==== Document text ====

# Music library deal/contract - what'd you do?



## mwarsell (Oct 26, 2017)

I've been contemplating upon working with them, but after receiving this contract, I'm not sure anymore. The lib has a long reputation of U.S. cable TV background music provider so they know what they're doing. They have blanket deals with these stations.

Key points:

-Composer get 100% of author's backend PROs
-Library X gets 100% of publisher's share
-Exclusive deal
-When/if they sell a catalog, Lib X composers share in 25% of the net profit from the sale
-licensing: composer gets 25%

Then the small print which makes me feel quite uncomfortable:

They want all copyright of every song in perpetuity and throughout the Universe (yes even on Saturn and Pluto) and even after termination of contract they will keep the copyright for the work's age (70 years?).

Hmm. What would you do if you were an aspiring library composer?

edit: it's the work-for-hire loophole in the copyright law


----------



## ColonelMarquand (Oct 27, 2017)

Composer gets 100% sounds weird but I think thats normal

Library gets 100% of PS sounds normal.

Exclusive just means you can't place your tracks (the ones they have of yours) with anyone else.

Don't understand what you mean on point 4

Licensing; writer gets 25%. I think this might mean Sync fees. 25% is poor imo.

In perpetuity copyright sounds normal.


----------



## Jeremy Spencer (Oct 27, 2017)

I would be skeptical about giving up ownership if all you're getting is the backend and a measly 25% for licensing. Once you sign the music over to them, they own it and you can never use it again.

==== Available data ====

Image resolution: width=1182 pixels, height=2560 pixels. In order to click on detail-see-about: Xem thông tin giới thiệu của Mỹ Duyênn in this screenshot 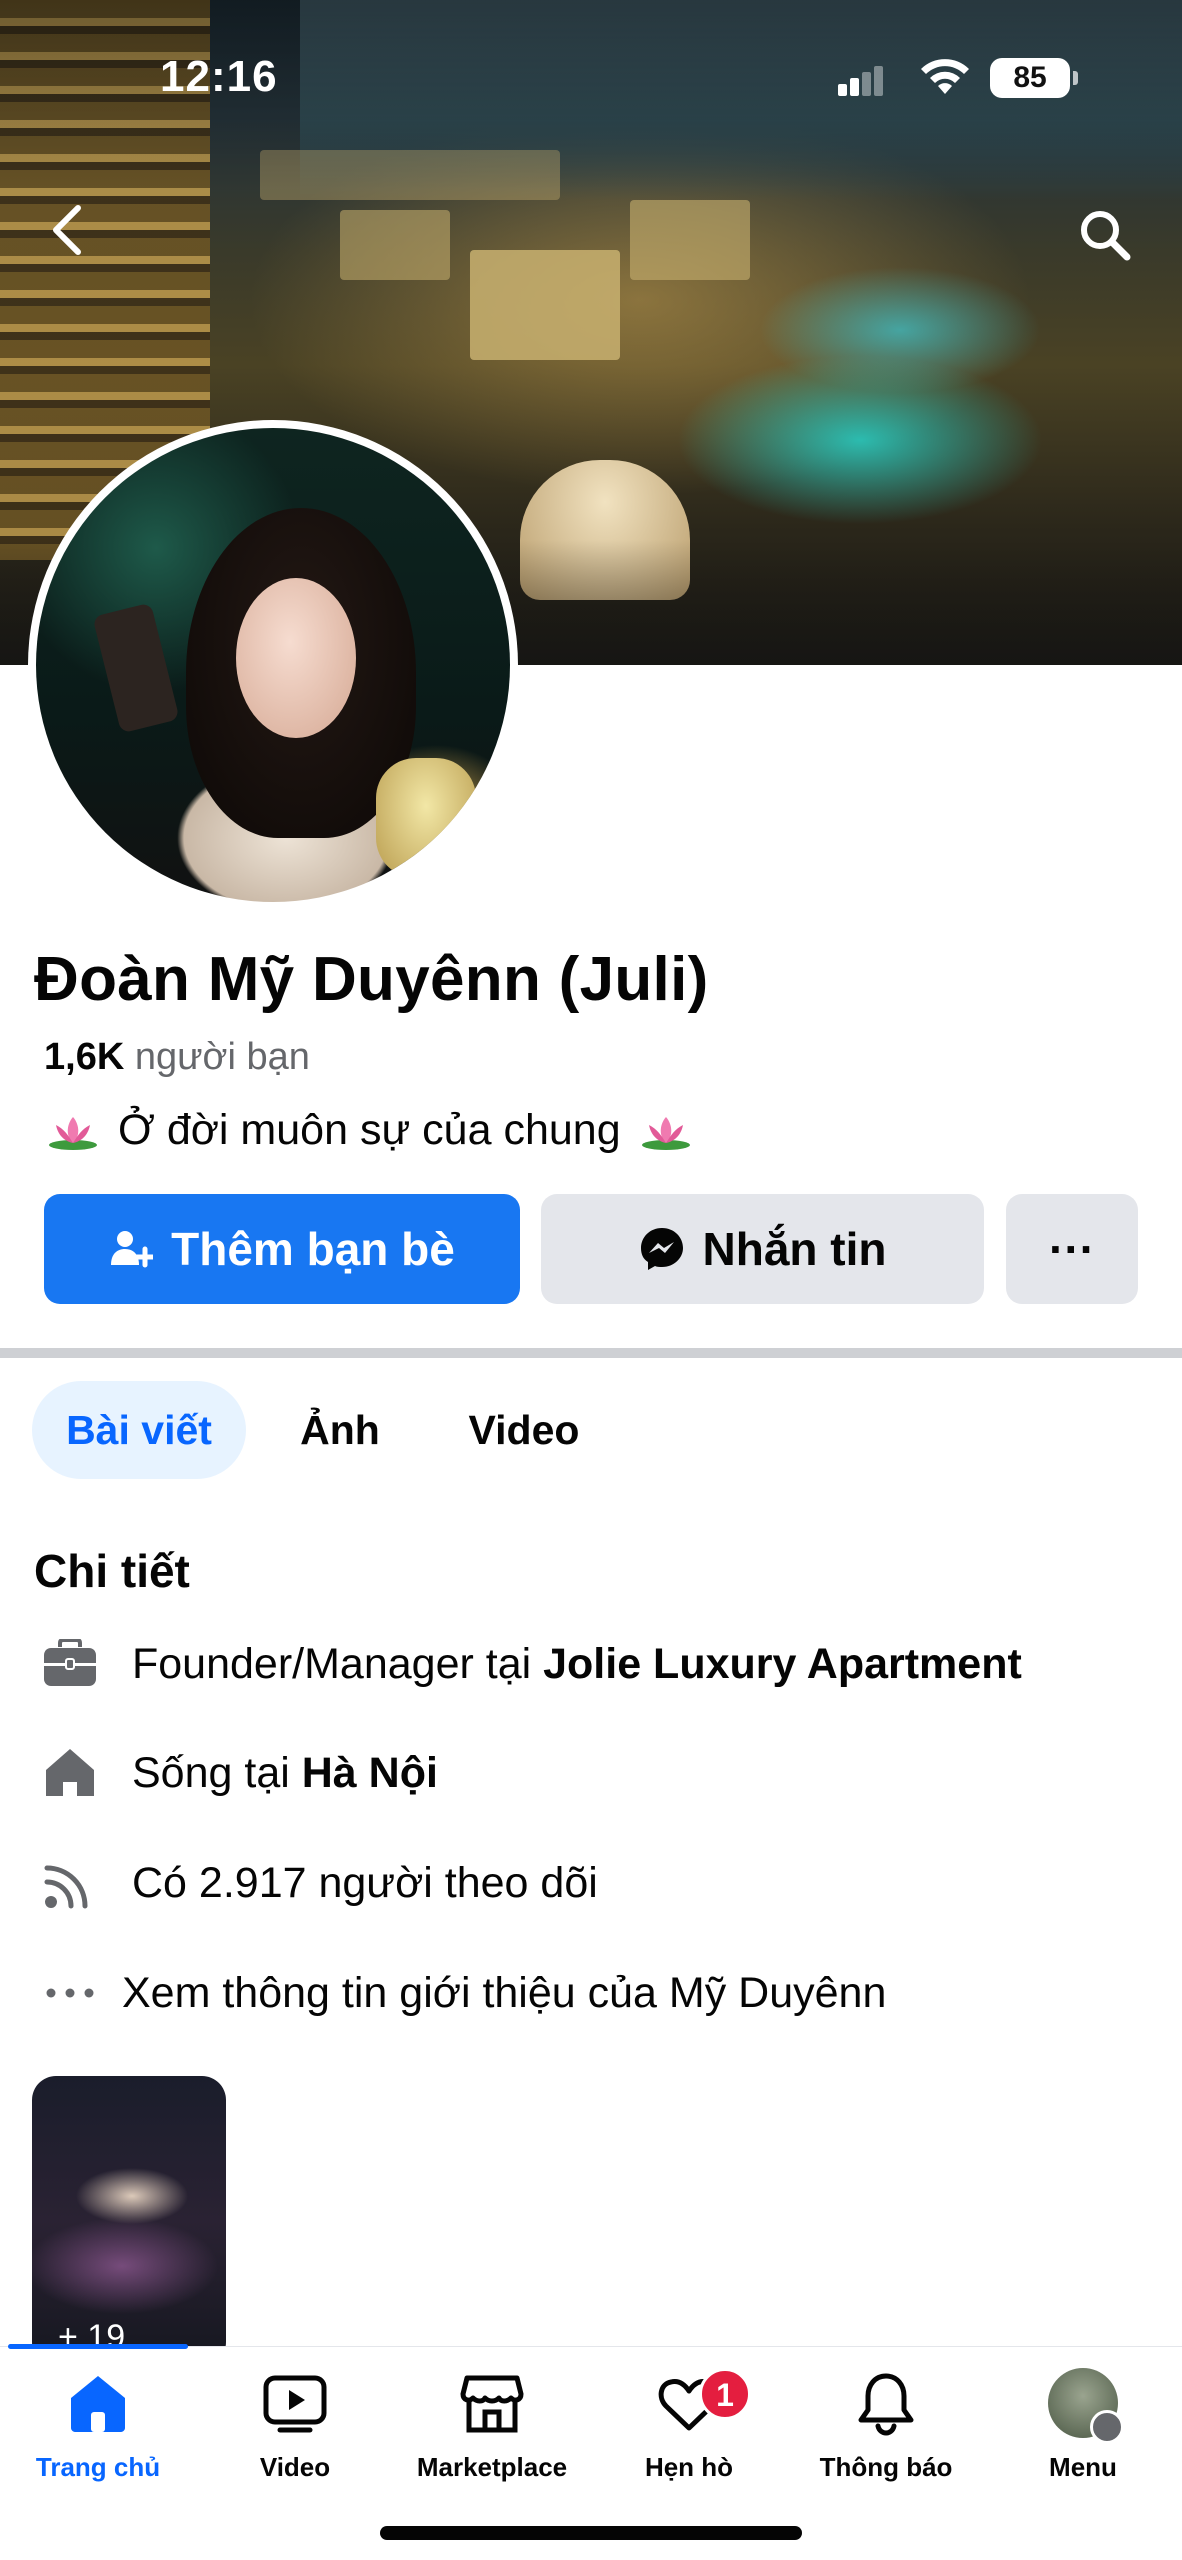, I will do `click(591, 1993)`.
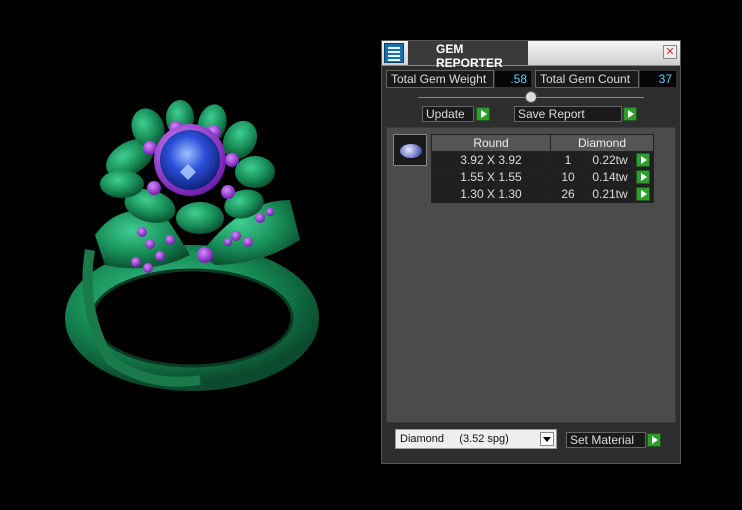  I want to click on total-gem-count-label: Total Gem Count, so click(587, 79).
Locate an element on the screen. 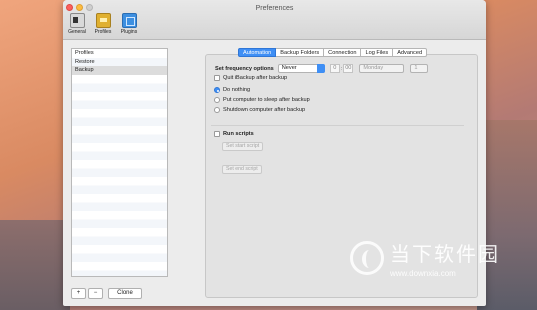 The width and height of the screenshot is (537, 310). list-item: Profiles is located at coordinates (120, 54).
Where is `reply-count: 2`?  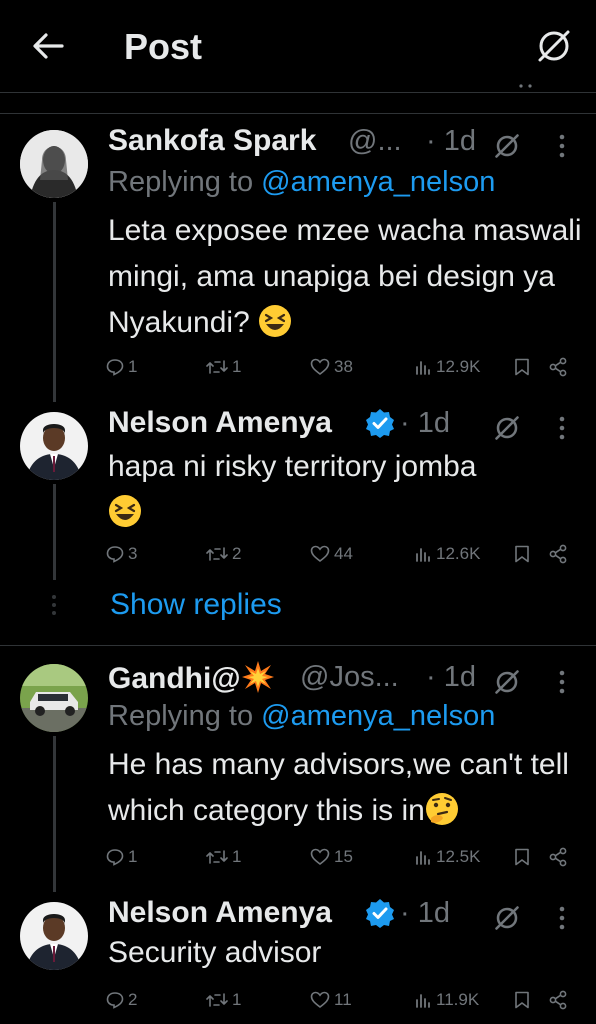
reply-count: 2 is located at coordinates (133, 1000).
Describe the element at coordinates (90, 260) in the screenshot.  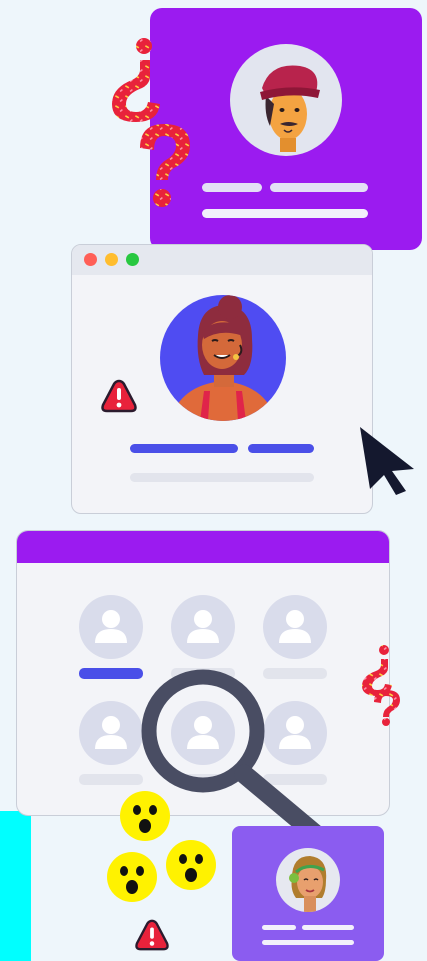
I see `close-dot` at that location.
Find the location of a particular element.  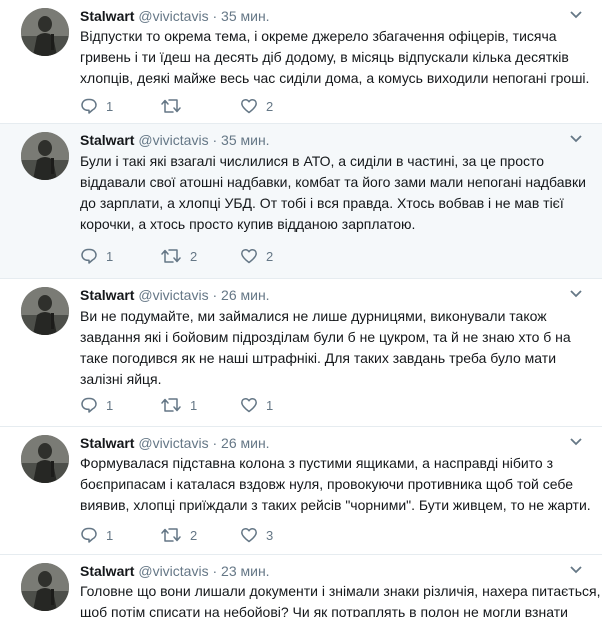

tweet-actions: 1 1 1 is located at coordinates (200, 405).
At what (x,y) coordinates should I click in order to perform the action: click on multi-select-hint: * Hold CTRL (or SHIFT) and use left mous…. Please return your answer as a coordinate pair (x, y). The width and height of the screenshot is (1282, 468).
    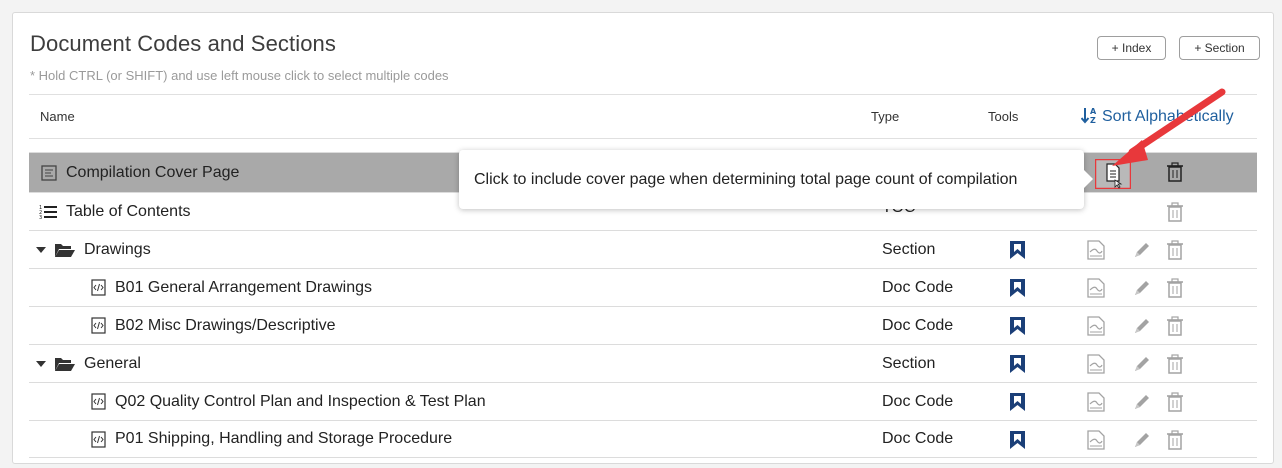
    Looking at the image, I should click on (240, 76).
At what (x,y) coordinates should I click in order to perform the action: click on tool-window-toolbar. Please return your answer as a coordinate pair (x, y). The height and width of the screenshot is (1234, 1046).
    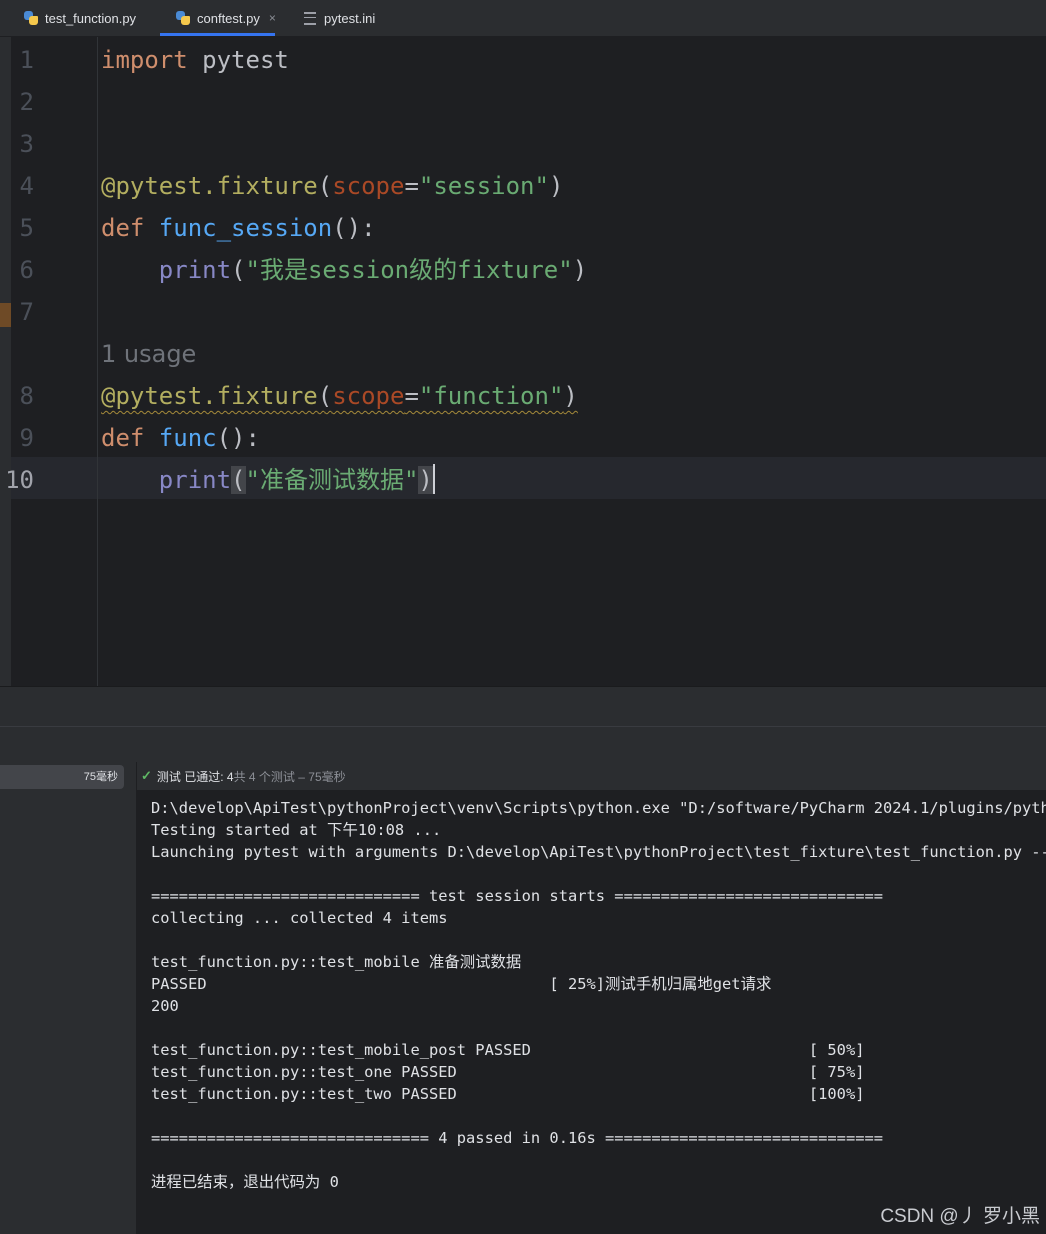
    Looking at the image, I should click on (523, 744).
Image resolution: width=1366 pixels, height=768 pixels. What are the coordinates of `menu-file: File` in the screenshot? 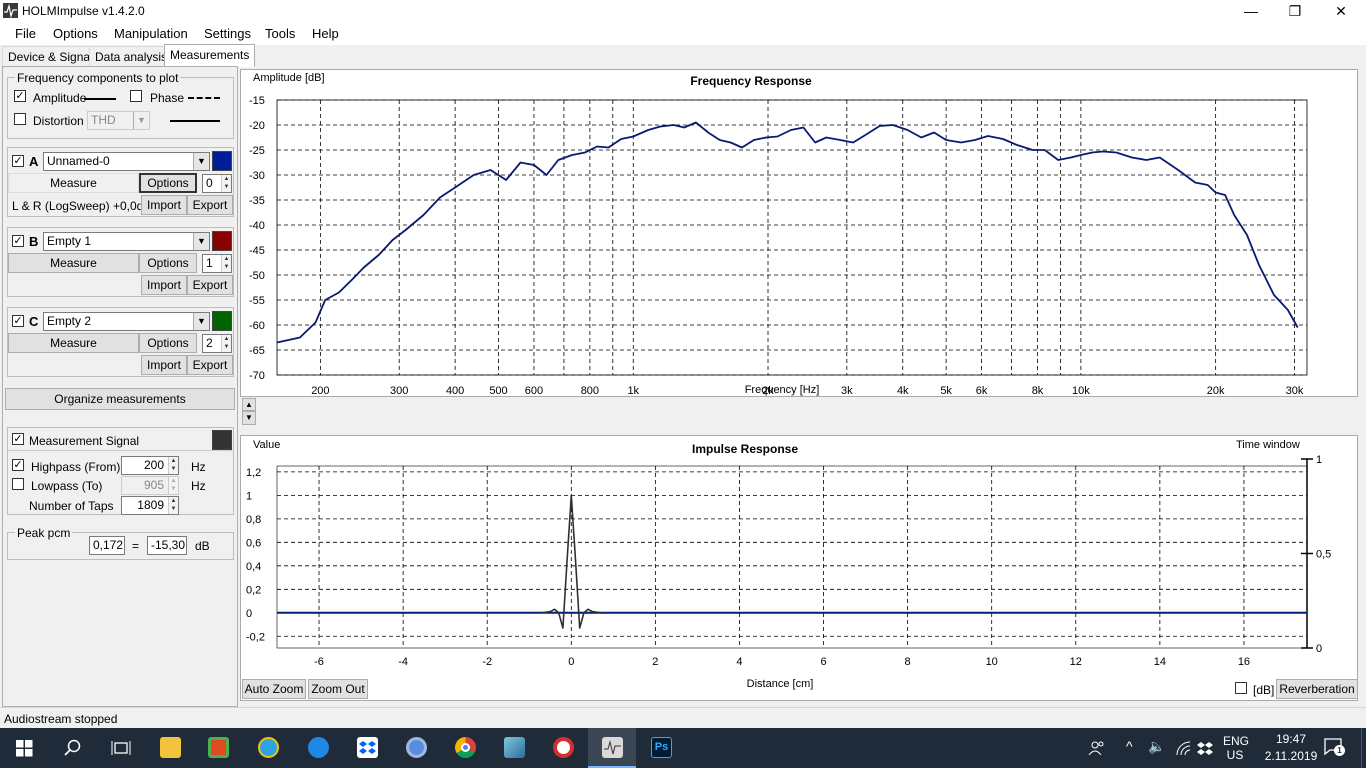 It's located at (26, 34).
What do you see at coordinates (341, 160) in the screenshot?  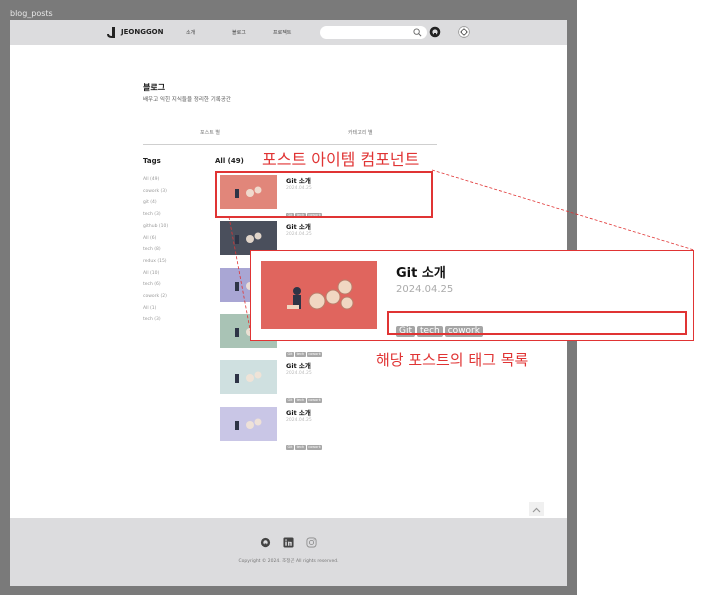 I see `post-item-annotation: 포스트 아이템 컴포넌트` at bounding box center [341, 160].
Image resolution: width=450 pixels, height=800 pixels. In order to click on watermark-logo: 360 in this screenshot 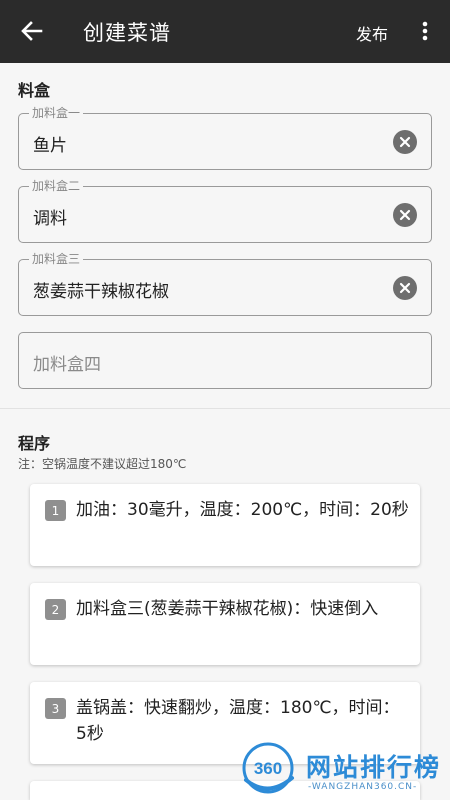, I will do `click(268, 768)`.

====

* **Problem set**
[A] Answer these from the forum thread on the music library contract:
(i) What share of licensing does the composer get under the contract?
(ii) How does ColonelMarquand explain what an exclusive deal means?
(iii) According to Jeremy Spencer, what happens once the music is signed over?
[B] Carry on the forum thread about the music library contract, starting after its last post.
The records play no part in this work.

* **Answers in order**
[A]
(i) The composer gets 25%.
(ii) It means you can't place your tracks, the ones the library has of yours, with anyone else.
(iii) The library owns it, and you can never use it again.

[B]
----------



## kclements (Oct 27, 2017)

Is there a reversion clause? If not, I would ask for one, and then the deal isn't too bad. (I agree that 25% of Sync isn't great, but it is better than nothing, which a lot of libraries are offering now. I might ask for a bit more)

If they want to own the copyright, I would normally ask for some upfront payment. 

But it depends on the library, their placement history, how much are they getting for Syncs, does your sync include any blanket deals they have, the type of music you are writing, what is their client base..... a lot of things go into it. Most often, it isn't as black and white as the agreement may seem.


----------



## JohnG (Oct 27, 2017)

A lot of good points above; @kclements is right that "a lot of things go into it."

If you are writing, for want of a better expression, simple / easy to produce music (as if there is any such thing), then maybe you take a risk with some material and see what happens? I actually never heard of only 25% for a sync fee (I thought 40-50% was standard) but someone else is writing that some libraries give nothing for sync licenses. Sounds awful.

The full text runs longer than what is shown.